Why Clots Can Make Cramps Worse
If you’ve noticed that passing a clot comes with an intense wave of cramping, there’s a direct reason for that. Your uterus has to contract harder to push a large clot through the cervix. Prostaglandins, the same chemical signals that trigger normal uterine contractions during your period, ramp up when your body needs to expel more material. Excess prostaglandins don’t just cause stronger contractions. They can also contribute to the heavy bleeding itself, creating a cycle where heavy flow leads to clots, clots trigger stronger contractions, and those contractions cause more pain.
This is why people with consistently heavy, clot-filled periods often experience more severe cramps than those with lighter flow. The pain isn’t random. It’s your uterus working overtime.
How Heavy Periods With Clots Are Managed
Treatment depends on what’s causing the heavy bleeding, but several approaches can reduce both flow volume and clot size.
Anti-inflammatory pain relievers like ibuprofen do double duty here. They block prostaglandin production, which reduces both cramping and the volume of bleeding. For many people, taking ibuprofen at the start of a period and continuing through the heaviest days makes a noticeable difference in clot size and pain.
Hormonal birth control is one of the most common treatments for heavy periods. Pills, hormonal IUDs, and other options work by thinning the uterine lining so there’s less tissue to shed each month. A thinner lining means lighter flow, fewer clots, and less cramping. For people with fibroids or adenomyosis, hormonal options can significantly reduce symptoms without surgery.

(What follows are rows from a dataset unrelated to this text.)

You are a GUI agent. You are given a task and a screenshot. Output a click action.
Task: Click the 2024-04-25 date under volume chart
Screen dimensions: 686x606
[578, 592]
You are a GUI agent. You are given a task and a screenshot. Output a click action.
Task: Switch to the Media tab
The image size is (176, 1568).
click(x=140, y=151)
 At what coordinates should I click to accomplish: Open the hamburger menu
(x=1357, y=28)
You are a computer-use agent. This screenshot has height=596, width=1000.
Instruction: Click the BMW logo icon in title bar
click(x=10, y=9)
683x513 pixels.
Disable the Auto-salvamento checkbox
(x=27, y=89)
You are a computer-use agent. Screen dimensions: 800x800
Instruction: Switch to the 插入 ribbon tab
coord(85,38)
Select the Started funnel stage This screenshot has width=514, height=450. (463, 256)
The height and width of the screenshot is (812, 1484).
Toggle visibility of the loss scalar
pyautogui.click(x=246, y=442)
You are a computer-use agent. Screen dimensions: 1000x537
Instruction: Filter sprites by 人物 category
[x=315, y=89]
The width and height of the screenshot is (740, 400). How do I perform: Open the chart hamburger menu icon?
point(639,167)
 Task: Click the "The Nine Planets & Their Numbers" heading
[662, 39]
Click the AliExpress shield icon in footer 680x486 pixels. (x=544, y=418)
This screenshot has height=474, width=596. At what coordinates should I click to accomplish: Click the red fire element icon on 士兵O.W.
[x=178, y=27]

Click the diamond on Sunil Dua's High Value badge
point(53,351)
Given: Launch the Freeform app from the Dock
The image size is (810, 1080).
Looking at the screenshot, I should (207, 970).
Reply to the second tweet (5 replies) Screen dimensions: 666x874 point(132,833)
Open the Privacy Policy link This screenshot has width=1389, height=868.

If a bleeding disorder is the underlying cause, treatment focuses on helping the blood clot more effectively throughout the body. For conditions like von Willebrand disease, medications can boost the levels of clotting proteins in your blood, reducing the overall volume of menstrual bleeding.
For structural issues like large fibroids, procedures to remove the growths or reduce their size may be recommended if other treatments haven’t helped. The right approach varies widely depending on the size, number, and location of fibroids, as well as whether you’re planning future pregnancies.
Tracking What’s Normal for You
Menstrual clots exist on a spectrum, and what’s normal varies from person to person. The most useful thing you can do is pay attention to your own pattern. If you’ve always passed small clots on your heaviest day and nothing else has changed, that’s likely just how your body works. What matters more than any single clot is a shift in your pattern: clots that are suddenly larger, periods that are getting heavier over time, or new symptoms like fatigue or dizziness showing up alongside your cycle.
Keeping a simple log of your heaviest days, how often you change pads or tampons, and whether you’re seeing clots larger than a quarter gives you concrete information to share if you do decide to bring it up with a provider. Vague descriptions like “it seems heavy” are harder to act on than “I’m soaking through a pad every two hours on day two and passing quarter-sized clots.”